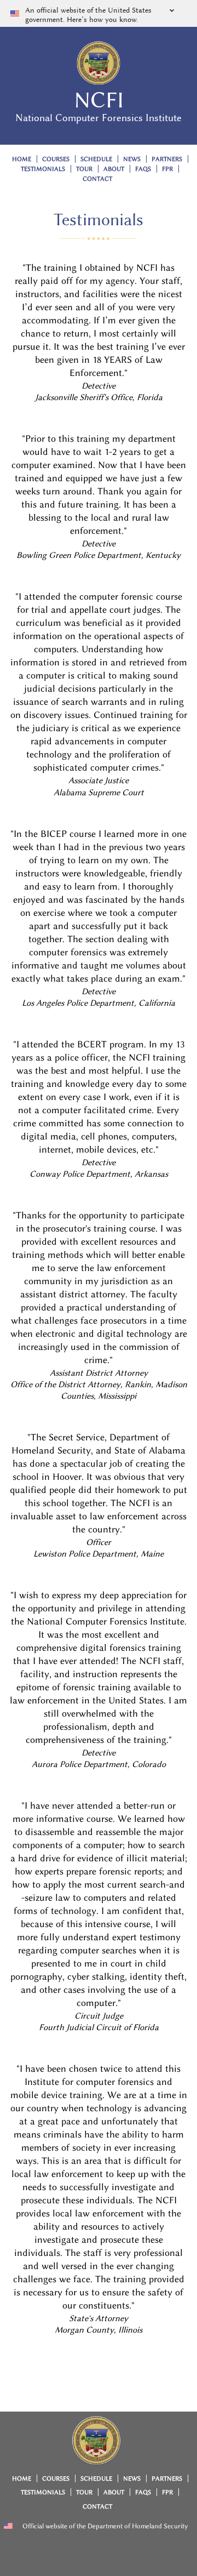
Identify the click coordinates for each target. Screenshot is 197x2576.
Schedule (96, 159)
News (132, 159)
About (113, 169)
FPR (167, 169)
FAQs (143, 169)
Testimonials (43, 169)
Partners (167, 159)
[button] (98, 13)
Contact (97, 179)
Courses (55, 159)
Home (21, 159)
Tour (84, 169)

○ ○ ○ ○ ○

Copy the listing exactly, omitting pictures.

Identify the click coordinates for each target. Screenshot is 197x2576.
Schedule (96, 159)
News (132, 159)
About (113, 169)
FPR (167, 169)
FAQs (143, 169)
Testimonials (43, 169)
Partners (167, 159)
[button] (98, 13)
Contact (97, 179)
Courses (55, 159)
Home (21, 159)
Tour (84, 169)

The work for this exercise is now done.